Tuesday, November 28, 2017
3:30 pm - 4:30 pm
701 Blockley Hall, 423 Guardian Drive, Philadelphia, PA 19104
Title: Statistical Methods in Microbiome Data Analysis
Abstract: Microbiome study involves new computational and statistical challenges due to the characteristics of microbiome data: highly sparse, skewed, over-dispersed, and high-dimensional. I am going to present two methods that take the characteristics of microbiome data into account: 1) a GLM-based latent variable ordination method and 2) compositional mediation analysis.
1) GLM-based latent variable ordination method: Distance-based ordination methods, such as the principal coordinate analysis, are incapable of distinguishing between location effect (i.e., the difference in mean) and dispersion effect (i.e., the difference in variation) when there is a strong dispersion effect. In other words, a distance-based ordination method may falsely display a location effect when there is a strong dispersion effect. To resolve this potential problem, we propose, as an ordination method, a zero-inflated quasi-Poisson factor model whose estimated factors are used to display the similarity of samples.

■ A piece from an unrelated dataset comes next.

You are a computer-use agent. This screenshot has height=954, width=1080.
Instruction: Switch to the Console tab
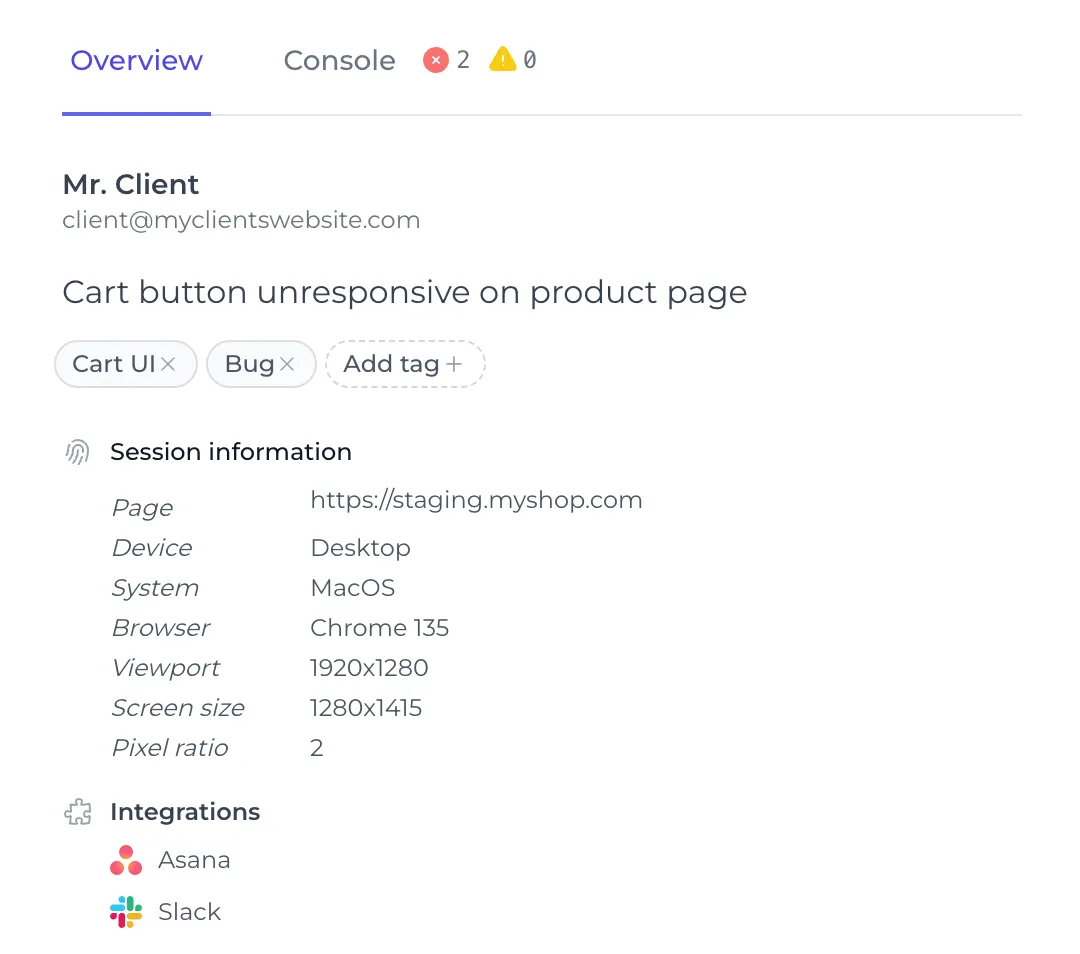pyautogui.click(x=339, y=60)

2) Compositional mediation analysis: The causal mediation model has been extended to incorporate nonlinearity, treatment-mediation interaction, and multiple mediators. These models, however, are not directly applicable when mediators are compositional. We propose a causal, compositional mediation model utilizing the algebra for compositions in the simplex space and characteristics of compositional data in high-dimensional settings. We show that the estimator of the total mediation effect has a causal interpretation under the potential outcomes framework. The methods involve a novel integration of statistical methods in high dimensional regression analysis, compositional data analysis, and causal inference.